(Stored data)
Start of Block

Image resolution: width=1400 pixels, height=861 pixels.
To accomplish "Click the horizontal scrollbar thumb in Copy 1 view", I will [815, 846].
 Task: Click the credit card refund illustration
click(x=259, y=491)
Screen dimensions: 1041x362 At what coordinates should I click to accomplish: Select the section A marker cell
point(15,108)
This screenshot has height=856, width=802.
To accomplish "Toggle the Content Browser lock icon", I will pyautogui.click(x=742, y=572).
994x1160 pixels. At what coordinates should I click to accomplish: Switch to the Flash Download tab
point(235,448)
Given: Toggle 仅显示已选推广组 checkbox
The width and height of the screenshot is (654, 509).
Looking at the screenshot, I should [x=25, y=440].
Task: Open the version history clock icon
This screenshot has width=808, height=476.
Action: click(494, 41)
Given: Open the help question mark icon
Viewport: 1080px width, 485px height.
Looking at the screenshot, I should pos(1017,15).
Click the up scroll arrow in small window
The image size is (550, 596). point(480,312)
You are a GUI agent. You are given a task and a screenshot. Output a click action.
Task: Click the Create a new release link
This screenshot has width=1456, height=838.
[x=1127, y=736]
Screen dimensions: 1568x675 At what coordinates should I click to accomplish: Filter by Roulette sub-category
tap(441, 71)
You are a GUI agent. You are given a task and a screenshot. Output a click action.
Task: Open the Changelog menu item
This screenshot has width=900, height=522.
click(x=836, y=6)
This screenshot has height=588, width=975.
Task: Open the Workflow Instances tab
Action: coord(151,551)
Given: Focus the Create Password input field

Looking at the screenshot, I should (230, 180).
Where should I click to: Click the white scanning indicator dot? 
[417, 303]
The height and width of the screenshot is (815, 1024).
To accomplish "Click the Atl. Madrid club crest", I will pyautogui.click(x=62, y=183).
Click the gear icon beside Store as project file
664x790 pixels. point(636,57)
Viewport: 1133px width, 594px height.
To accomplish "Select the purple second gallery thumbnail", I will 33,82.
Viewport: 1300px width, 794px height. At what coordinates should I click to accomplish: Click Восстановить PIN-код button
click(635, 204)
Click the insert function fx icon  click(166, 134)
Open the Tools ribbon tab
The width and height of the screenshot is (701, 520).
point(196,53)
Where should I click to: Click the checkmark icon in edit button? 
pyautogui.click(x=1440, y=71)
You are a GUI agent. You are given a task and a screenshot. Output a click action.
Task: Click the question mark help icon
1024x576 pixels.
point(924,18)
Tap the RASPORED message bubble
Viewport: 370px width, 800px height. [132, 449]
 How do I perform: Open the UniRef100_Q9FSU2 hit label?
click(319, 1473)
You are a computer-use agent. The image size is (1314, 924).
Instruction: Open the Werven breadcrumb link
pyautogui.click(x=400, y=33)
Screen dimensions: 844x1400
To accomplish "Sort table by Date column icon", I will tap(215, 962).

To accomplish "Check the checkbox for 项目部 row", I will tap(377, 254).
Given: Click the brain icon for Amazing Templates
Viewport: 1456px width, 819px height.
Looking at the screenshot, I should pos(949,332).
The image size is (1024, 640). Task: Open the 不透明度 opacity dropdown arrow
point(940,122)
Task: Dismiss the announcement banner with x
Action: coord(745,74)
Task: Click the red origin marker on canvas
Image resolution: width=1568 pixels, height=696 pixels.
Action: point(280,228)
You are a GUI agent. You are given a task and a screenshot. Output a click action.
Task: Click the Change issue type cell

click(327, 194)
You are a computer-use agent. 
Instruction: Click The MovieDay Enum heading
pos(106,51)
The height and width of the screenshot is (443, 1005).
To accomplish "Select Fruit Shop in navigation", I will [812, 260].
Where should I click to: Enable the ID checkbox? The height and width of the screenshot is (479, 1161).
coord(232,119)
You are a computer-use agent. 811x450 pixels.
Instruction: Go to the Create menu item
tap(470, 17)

End of Block

- _WHAT IS NEEDED_: Scan the records above. Return every line with "question" in it.

- _SOLUTION FOR THIS TASK_:
Given: Open the help question mark icon
Task: Click the question mark help icon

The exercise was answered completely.